Data for analysis Start Marker

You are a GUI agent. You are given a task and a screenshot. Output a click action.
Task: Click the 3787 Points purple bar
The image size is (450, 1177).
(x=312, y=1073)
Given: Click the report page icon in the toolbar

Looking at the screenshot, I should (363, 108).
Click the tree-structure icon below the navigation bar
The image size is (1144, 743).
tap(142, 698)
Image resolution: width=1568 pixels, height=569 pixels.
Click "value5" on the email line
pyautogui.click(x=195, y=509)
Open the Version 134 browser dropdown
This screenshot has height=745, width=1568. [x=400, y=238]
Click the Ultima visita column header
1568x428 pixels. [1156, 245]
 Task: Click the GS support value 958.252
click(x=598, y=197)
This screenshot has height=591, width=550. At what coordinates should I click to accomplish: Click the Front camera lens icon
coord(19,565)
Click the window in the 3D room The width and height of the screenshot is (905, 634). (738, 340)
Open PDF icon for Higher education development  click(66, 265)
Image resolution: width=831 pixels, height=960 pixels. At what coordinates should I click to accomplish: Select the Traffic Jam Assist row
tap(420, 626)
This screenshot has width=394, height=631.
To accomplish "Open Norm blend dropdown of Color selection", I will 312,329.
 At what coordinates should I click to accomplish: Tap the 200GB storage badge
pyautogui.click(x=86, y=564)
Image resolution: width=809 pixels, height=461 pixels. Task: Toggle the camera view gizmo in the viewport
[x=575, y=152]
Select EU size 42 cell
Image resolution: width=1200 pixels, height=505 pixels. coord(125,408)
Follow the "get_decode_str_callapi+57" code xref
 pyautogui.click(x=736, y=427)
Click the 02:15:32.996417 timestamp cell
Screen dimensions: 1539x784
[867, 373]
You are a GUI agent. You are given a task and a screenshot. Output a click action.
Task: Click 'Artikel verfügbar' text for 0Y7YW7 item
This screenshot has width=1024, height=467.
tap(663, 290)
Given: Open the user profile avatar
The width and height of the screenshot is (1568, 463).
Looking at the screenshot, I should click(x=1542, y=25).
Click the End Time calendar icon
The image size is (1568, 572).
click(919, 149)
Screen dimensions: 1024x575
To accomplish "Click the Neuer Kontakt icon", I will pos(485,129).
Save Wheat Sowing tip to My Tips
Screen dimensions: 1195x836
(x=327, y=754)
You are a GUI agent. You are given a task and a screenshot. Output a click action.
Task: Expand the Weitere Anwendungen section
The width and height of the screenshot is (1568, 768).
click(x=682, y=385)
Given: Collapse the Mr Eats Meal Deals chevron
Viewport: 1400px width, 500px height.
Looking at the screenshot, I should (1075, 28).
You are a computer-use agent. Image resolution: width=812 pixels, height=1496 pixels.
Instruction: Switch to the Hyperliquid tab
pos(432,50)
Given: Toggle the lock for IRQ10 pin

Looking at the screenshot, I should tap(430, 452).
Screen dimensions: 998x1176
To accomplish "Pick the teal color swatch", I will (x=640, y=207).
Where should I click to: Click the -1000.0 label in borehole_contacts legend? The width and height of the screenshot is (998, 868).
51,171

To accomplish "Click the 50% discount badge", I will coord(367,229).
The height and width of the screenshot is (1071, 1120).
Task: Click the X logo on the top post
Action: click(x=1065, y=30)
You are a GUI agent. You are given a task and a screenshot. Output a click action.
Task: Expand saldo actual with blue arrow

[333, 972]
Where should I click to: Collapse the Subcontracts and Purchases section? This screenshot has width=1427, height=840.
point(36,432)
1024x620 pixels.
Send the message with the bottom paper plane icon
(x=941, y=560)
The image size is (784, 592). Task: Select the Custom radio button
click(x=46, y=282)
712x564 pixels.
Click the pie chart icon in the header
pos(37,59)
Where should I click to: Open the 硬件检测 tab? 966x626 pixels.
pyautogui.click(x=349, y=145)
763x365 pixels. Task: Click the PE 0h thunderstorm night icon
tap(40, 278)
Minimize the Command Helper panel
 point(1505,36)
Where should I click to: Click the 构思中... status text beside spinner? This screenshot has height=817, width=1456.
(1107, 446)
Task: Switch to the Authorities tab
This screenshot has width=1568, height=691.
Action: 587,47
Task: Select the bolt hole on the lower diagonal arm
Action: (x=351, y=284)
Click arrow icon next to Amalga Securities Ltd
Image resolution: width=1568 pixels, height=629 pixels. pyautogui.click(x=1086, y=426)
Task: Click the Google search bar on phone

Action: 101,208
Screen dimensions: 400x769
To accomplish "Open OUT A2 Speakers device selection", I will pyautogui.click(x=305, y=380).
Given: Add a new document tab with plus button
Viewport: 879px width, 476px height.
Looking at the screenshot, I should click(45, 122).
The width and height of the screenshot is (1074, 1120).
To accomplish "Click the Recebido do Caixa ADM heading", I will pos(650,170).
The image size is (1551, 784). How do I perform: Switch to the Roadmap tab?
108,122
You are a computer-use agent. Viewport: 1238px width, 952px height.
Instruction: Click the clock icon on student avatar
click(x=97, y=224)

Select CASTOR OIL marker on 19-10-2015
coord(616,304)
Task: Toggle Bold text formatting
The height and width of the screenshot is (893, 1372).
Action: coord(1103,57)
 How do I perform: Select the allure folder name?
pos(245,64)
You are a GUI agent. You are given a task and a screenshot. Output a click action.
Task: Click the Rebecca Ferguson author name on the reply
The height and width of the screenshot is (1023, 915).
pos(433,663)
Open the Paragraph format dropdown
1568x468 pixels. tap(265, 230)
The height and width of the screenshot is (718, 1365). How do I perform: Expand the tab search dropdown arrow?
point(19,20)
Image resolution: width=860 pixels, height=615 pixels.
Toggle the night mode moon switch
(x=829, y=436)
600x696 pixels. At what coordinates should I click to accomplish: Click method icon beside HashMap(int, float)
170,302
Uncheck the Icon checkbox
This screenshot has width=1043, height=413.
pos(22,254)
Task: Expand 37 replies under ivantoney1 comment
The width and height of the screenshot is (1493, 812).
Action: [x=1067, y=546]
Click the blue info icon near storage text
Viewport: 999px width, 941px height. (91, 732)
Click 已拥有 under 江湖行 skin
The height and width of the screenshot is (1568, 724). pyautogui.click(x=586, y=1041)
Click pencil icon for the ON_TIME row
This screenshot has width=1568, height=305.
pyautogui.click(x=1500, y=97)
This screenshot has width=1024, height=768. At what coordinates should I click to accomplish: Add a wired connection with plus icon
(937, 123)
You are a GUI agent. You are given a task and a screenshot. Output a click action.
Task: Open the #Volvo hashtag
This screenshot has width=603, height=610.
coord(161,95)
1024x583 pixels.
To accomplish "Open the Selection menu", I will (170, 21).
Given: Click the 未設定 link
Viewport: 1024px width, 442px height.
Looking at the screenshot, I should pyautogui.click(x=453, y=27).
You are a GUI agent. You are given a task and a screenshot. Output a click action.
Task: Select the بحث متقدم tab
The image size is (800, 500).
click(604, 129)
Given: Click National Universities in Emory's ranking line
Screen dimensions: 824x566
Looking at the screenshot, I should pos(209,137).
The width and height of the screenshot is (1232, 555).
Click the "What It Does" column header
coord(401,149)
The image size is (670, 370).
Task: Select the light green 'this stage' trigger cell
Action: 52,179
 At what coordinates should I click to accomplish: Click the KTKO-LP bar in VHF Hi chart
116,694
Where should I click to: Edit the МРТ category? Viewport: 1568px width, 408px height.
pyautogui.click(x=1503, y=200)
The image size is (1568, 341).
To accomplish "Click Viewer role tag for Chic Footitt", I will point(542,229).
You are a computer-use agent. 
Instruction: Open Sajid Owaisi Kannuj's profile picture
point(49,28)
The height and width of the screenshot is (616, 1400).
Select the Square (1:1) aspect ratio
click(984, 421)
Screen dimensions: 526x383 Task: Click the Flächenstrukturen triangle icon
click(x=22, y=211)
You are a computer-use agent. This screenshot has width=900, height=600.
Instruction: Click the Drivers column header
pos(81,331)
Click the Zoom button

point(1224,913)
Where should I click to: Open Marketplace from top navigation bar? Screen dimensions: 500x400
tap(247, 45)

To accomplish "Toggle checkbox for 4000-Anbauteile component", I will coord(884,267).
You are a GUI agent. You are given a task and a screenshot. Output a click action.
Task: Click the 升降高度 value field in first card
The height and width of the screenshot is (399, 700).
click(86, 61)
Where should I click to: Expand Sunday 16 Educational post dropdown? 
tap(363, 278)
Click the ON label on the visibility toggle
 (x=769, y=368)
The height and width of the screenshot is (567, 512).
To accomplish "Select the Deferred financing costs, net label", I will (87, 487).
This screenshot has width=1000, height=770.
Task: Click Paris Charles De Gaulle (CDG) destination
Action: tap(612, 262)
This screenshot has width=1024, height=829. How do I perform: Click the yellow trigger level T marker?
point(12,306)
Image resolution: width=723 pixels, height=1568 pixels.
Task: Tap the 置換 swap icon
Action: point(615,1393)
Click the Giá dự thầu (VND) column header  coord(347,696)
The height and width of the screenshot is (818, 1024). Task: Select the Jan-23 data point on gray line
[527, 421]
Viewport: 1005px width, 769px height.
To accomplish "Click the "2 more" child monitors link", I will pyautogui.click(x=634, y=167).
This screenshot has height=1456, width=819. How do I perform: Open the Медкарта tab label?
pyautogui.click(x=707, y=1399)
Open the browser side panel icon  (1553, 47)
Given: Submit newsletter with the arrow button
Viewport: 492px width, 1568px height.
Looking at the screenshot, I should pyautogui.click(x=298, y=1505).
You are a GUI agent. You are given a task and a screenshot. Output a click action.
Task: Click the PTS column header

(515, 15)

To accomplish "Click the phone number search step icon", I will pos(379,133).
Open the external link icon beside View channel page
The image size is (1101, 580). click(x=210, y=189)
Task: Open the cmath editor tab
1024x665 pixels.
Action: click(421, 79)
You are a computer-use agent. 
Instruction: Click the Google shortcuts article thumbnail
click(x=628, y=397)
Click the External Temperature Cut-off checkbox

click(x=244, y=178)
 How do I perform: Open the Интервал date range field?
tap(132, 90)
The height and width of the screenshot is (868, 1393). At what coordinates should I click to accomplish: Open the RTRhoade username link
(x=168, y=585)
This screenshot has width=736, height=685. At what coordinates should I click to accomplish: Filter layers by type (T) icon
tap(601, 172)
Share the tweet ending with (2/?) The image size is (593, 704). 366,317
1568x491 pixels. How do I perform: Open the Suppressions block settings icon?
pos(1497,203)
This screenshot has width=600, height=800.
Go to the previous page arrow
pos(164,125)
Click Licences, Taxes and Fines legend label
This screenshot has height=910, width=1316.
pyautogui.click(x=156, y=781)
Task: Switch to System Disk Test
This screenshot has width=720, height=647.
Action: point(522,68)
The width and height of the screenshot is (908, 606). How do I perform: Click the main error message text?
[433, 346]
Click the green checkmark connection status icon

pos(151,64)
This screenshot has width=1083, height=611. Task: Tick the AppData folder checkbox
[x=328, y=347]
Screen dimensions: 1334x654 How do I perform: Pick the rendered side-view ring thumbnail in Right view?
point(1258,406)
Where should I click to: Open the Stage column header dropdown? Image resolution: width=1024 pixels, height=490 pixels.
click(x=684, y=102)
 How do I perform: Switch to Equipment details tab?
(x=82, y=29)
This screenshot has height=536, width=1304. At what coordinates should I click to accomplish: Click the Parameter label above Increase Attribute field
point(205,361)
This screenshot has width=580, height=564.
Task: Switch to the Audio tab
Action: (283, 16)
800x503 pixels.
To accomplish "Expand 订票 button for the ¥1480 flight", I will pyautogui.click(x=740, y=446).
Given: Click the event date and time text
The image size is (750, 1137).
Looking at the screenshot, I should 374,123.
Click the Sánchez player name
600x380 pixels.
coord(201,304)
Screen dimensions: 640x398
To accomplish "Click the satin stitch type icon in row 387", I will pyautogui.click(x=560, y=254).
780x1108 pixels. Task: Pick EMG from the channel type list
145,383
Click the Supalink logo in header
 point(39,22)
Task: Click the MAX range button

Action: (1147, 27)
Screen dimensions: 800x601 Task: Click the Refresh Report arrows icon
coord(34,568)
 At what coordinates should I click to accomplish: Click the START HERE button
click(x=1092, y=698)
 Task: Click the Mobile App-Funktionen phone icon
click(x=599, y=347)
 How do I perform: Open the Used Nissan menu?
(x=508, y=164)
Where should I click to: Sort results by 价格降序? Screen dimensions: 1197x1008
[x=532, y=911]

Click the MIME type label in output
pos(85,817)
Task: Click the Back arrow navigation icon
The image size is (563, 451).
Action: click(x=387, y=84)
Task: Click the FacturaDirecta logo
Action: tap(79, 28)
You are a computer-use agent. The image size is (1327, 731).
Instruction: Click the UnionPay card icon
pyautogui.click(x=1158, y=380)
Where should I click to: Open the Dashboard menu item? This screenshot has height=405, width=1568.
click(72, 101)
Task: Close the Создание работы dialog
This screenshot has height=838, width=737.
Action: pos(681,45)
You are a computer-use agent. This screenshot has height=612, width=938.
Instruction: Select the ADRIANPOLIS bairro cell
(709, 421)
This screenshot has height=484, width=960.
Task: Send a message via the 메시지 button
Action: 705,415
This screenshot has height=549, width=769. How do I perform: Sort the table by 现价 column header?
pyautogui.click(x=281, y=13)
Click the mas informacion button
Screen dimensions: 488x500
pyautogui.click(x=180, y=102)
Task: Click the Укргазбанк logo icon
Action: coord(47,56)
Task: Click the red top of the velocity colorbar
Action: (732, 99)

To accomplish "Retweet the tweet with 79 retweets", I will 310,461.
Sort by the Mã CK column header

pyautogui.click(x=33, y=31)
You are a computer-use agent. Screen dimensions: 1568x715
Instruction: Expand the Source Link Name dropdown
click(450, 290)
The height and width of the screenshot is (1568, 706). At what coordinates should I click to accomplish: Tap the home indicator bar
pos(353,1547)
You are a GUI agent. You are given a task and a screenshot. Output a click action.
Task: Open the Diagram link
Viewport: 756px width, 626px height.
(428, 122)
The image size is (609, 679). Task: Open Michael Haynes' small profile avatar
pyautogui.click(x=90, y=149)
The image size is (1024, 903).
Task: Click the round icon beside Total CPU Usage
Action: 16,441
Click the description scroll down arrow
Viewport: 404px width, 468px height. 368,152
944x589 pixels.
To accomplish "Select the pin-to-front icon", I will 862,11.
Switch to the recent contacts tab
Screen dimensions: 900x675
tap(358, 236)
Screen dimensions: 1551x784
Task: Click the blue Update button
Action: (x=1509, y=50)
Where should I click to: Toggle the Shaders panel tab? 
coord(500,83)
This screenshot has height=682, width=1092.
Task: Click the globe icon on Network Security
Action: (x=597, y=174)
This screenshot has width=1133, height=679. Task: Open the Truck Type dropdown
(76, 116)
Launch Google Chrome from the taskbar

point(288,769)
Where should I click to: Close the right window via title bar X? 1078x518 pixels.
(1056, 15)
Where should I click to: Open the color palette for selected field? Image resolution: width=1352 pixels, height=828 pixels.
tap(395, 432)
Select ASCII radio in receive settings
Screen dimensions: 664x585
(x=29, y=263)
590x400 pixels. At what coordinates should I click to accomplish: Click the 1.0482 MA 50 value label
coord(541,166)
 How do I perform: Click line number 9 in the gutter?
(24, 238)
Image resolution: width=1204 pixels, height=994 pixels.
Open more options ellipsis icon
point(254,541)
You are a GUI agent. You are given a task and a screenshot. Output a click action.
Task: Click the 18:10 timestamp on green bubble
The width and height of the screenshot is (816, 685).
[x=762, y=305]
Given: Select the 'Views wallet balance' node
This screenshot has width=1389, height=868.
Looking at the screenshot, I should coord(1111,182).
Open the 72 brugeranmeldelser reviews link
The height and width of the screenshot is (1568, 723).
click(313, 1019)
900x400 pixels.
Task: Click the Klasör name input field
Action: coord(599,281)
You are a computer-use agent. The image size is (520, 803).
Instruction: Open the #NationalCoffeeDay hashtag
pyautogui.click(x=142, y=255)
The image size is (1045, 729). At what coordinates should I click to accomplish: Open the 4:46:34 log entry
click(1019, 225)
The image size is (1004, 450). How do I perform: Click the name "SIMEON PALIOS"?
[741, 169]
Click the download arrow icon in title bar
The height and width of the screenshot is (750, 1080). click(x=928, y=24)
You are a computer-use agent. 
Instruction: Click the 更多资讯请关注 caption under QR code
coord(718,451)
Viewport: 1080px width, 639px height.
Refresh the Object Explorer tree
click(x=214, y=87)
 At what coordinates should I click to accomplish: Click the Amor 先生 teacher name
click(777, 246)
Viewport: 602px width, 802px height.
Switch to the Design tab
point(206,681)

Data for analysis End Marker

> _Work request_
Beginning at the first line of the records, retype exactly every line up to and including the one with "Given: Open the user profile avatar".

> _Worked solution_
You are a GUI agent. You are given a task and a screenshot. Output a click action.
Task: Click the 3787 Points purple bar
The image size is (450, 1177).
(x=312, y=1073)
Given: Click the report page icon in the toolbar

Looking at the screenshot, I should (363, 108).
Click the tree-structure icon below the navigation bar
The image size is (1144, 743).
tap(142, 698)
Image resolution: width=1568 pixels, height=569 pixels.
Click "value5" on the email line
pyautogui.click(x=195, y=509)
Open the Version 134 browser dropdown
This screenshot has height=745, width=1568. [x=400, y=238]
Click the Ultima visita column header
1568x428 pixels. [1156, 245]
 Task: Click the GS support value 958.252
click(x=598, y=197)
This screenshot has height=591, width=550. At what coordinates should I click to accomplish: Click the Front camera lens icon
coord(19,565)
Click the window in the 3D room The width and height of the screenshot is (905, 634). (738, 340)
Open PDF icon for Higher education development  click(66, 265)
Image resolution: width=831 pixels, height=960 pixels. At what coordinates should I click to accomplish: Select the Traffic Jam Assist row
tap(420, 626)
This screenshot has width=394, height=631.
To accomplish "Open Norm blend dropdown of Color selection", I will 312,329.
 At what coordinates should I click to accomplish: Tap the 200GB storage badge
pyautogui.click(x=86, y=564)
Image resolution: width=809 pixels, height=461 pixels. Task: Toggle the camera view gizmo in the viewport
[x=575, y=152]
Select EU size 42 cell
Image resolution: width=1200 pixels, height=505 pixels. coord(125,408)
Follow the "get_decode_str_callapi+57" code xref
 pyautogui.click(x=736, y=427)
Click the 02:15:32.996417 timestamp cell
Screen dimensions: 1539x784
[867, 373]
You are a GUI agent. You are given a task and a screenshot. Output a click action.
Task: Click 'Artikel verfügbar' text for 0Y7YW7 item
This screenshot has width=1024, height=467.
tap(663, 290)
Given: Open the user profile avatar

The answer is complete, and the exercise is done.